Well in an ideal world we hate how it would work but given the industry she works in I'm surprised she's surprised. Maybe it was a veiled threat or maybe it was just a heads up about the reality of the situation. Up to her if she takes the advice or not. I certainly wouldn't "address" it as an issue

monkeywithacowface Tue 01-Nov-16 19:34:43

That's how it would work not we hate how it works

HermioneWeasley Tue 01-Nov-16 19:34:55

Well, fair or unfair the reality is that spending time socialising with the director is likely to be helpful to her career

I'm surprised you're both so shocked by this

gettingtherequickly Tue 01-Nov-16 19:39:28

I wouldn't see that as a threat, it's advice to take up a networking opportunity. Certainly in an events industry I'd expect it to be part of the job.

Bugeatsbread Tue 01-Nov-16 19:40:34

Missed a few posts here sorry.

Bugeatsbread Tue 01-Nov-16 19:44:32

They have specific networking events, and she works in the office each day with this specific director, and there is only one other person with her job title.

It's the "have drinks with your boss or don't get promoted" inference that has made her uncomfortable.

WeAllHaveWings Tue 01-Nov-16 21:36:37

I think her line manager has worded it clumsily or she had interpreted it wrongly.

It's networking, pretty standard practice, especially if this is the only time she will see and get to discuss the event directly with him. It's good advice and an opportunity not to be missed.

You make the "have drinks with you boss" sound a bit leery, would she feel different if it was a female boss?

DiegeticMuch Tue 01-Nov-16 22:30:43

Sounds normal to me. So much networking is done in bars these days. At least it's not the golf course.

blueshoes Tue 01-Nov-16 23:02:26

It is not a threat. Her line manager is stating the obvious. Her manager did not have to but is actually helping your girlfriend out by pointing this out. Maybe the manager intends to progress your girlfriend's career and wants to position her with the director.

OliviaStabler Wed 02-Nov-16 07:42:24

There is no 'threat' here, just sound advice based on experience. Networking and business relationships are very important to career progression. It seems that in this company this happens at these dinners and drinks.

She feels that drinks in the bar afterwards should be optional It doesn't matter what she thinks, it is how it is in this company it seems.

In an ideal world she should not have to attend these events if she doesn't wish to. However, as a pp said, if the choice for promotion was between her and someone who does attend, the latter sounds like they would get the job.

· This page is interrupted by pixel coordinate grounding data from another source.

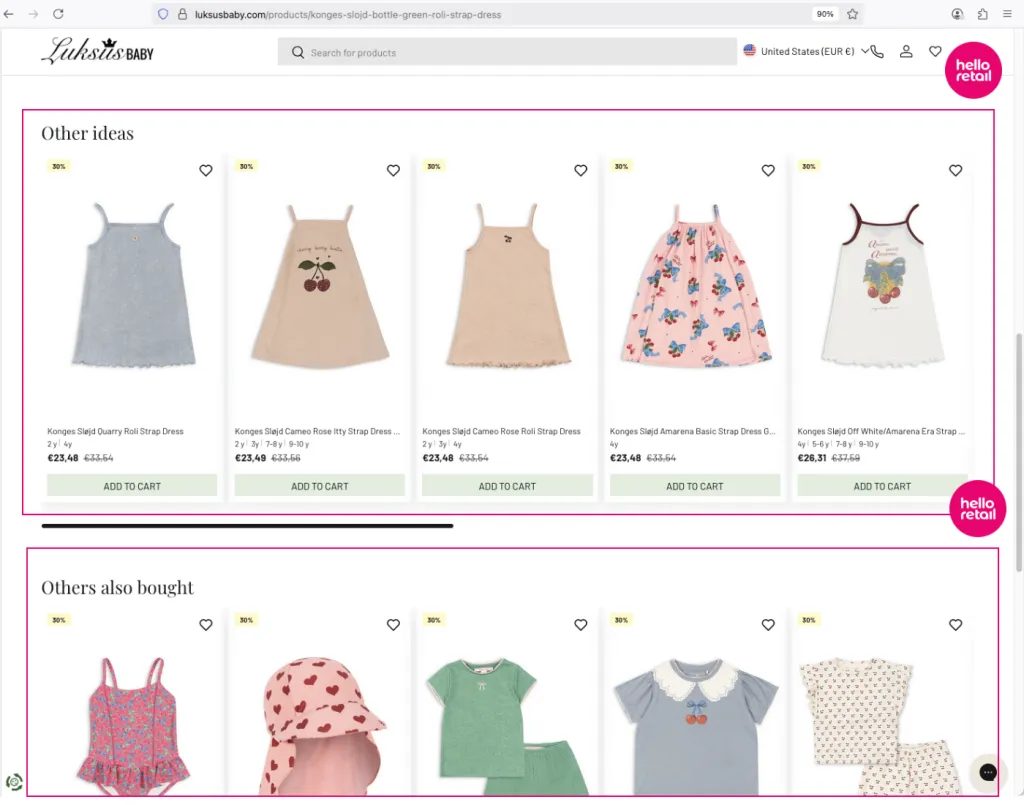
Task: Add Off White/Amarena Era Strap dress to cart
Action: [881, 485]
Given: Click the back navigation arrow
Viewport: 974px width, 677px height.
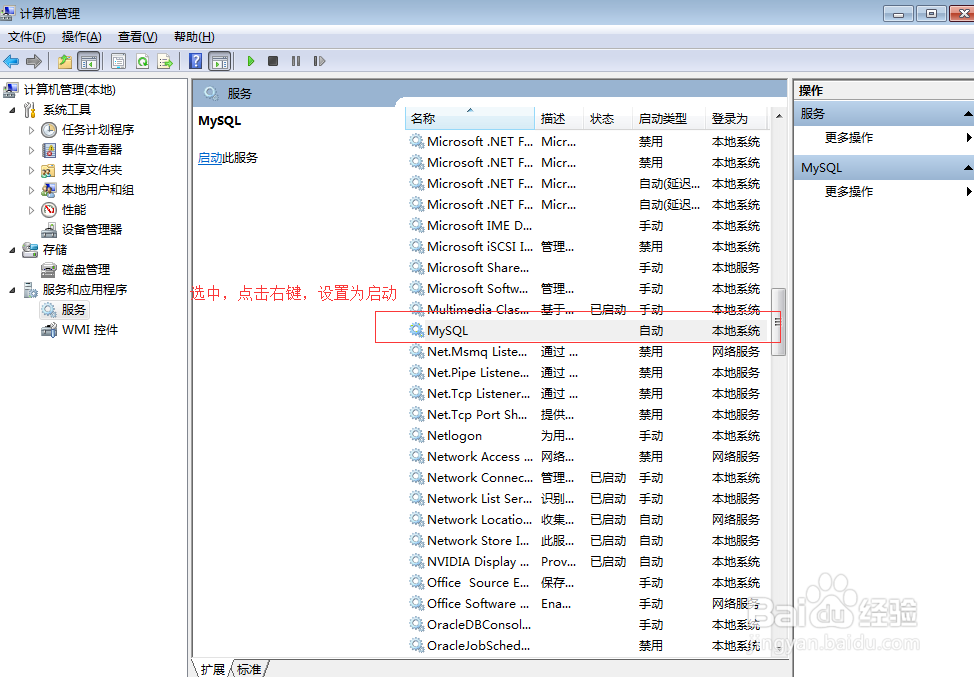Looking at the screenshot, I should pos(10,61).
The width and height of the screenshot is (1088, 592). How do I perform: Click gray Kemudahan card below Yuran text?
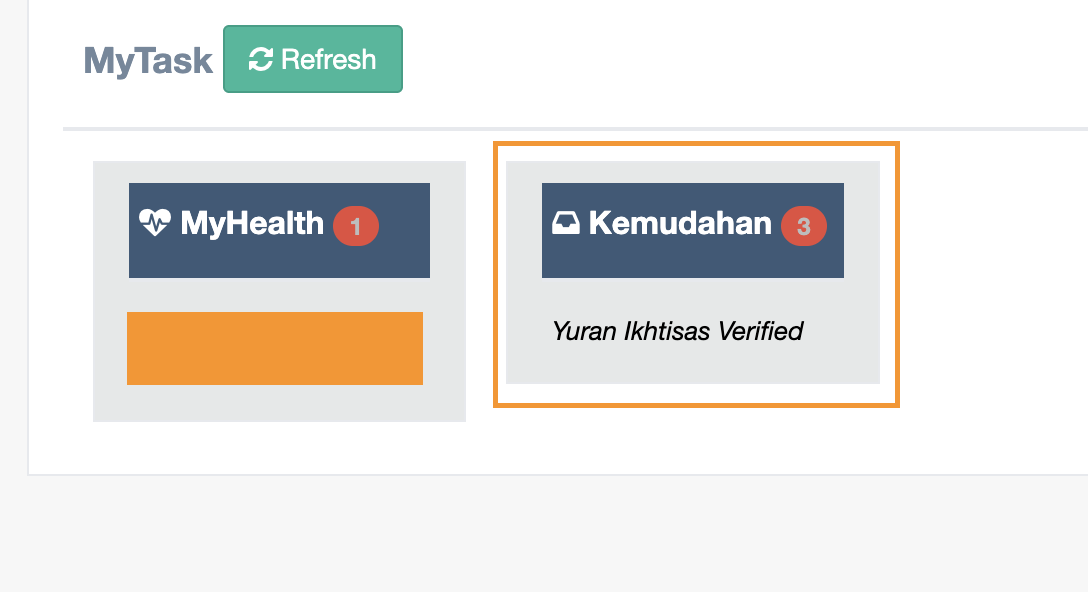click(692, 366)
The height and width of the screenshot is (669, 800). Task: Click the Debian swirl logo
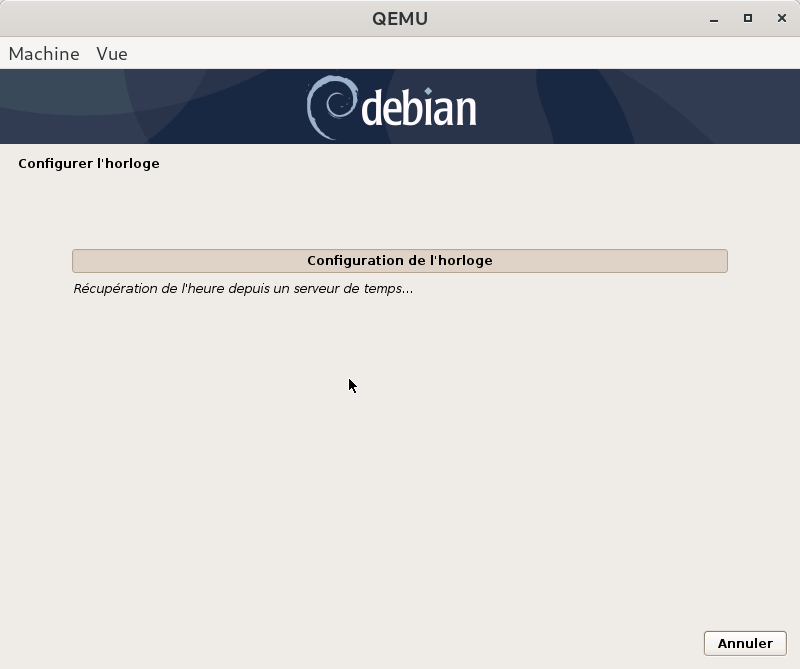tap(329, 107)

Blankiefan Wed 02-Nov-16 09:19:57

Everyone is right. Manager was offering sage advice. I don't agree with it either but it's a reality. People work with people and those that play the game do best. I've pushed back against this and still done well in my career BUT I'd definitely have done better if I'd gone along with it. She can do what she likes - she's not obliged to go/drink/socialise but if she chooses not to, she has to accept that others will and they're likely to benefit.

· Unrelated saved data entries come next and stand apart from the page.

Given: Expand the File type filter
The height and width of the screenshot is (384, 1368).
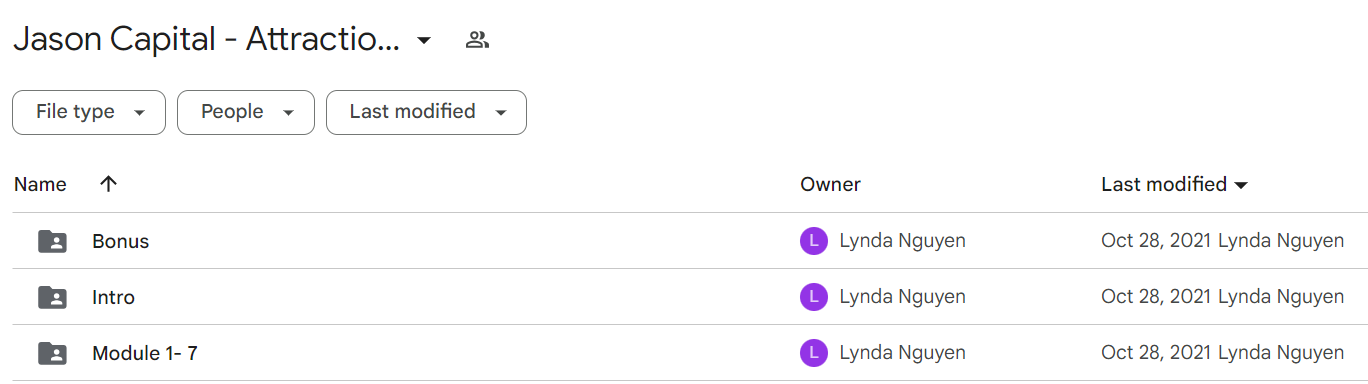Looking at the screenshot, I should coord(89,112).
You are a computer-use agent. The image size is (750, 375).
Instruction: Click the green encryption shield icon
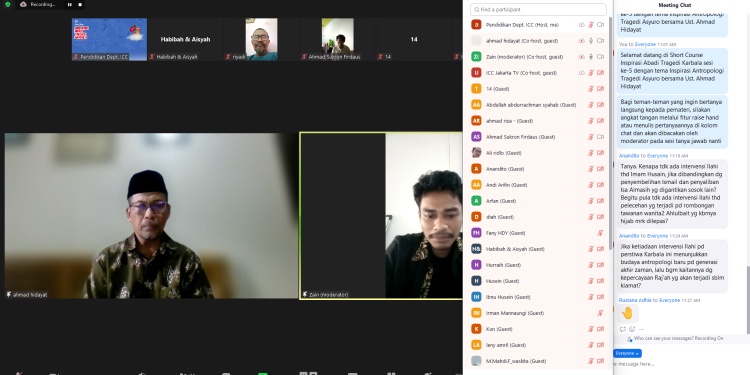coord(7,4)
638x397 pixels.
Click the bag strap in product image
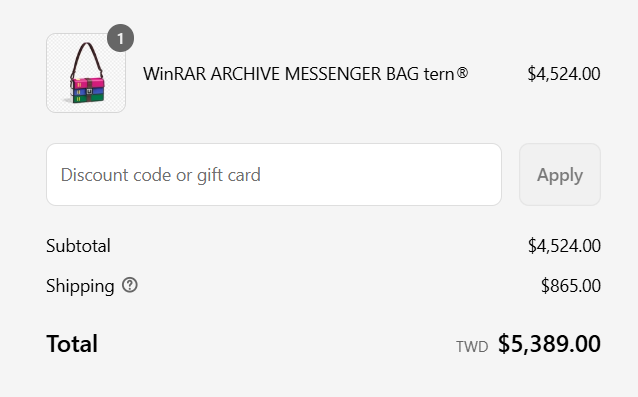(87, 59)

Ellypoo Wed 02-Nov-16 13:47:28

I agree with everyone else.

Also, it is optional - she could choose not to go, but accept that it could impact negatively on her career.

toffeeboffin Wed 02-Nov-16 13:52:33

Part of the job, surely?

Scrumptiousbears Wed 02-Nov-16 14:04:29

I agree with the others. It's a case of get involved and get your face known. It's a fact of life those who put themselves out tend to get further than those who do not.

How do you feel about her drinking with her colleagues?

AxminsterCarpet Wed 02-Nov-16 21:15:34

I have seen this very thing happen recently with a work colleague.

Basically, the pushy one won and has just had a promotion.
Sad but true.

DragonMamma Wed 02-Nov-16 22:07:04

I agree with everybody else. Drinks are usually optional but those who get involved tend to do better in work than those who don't.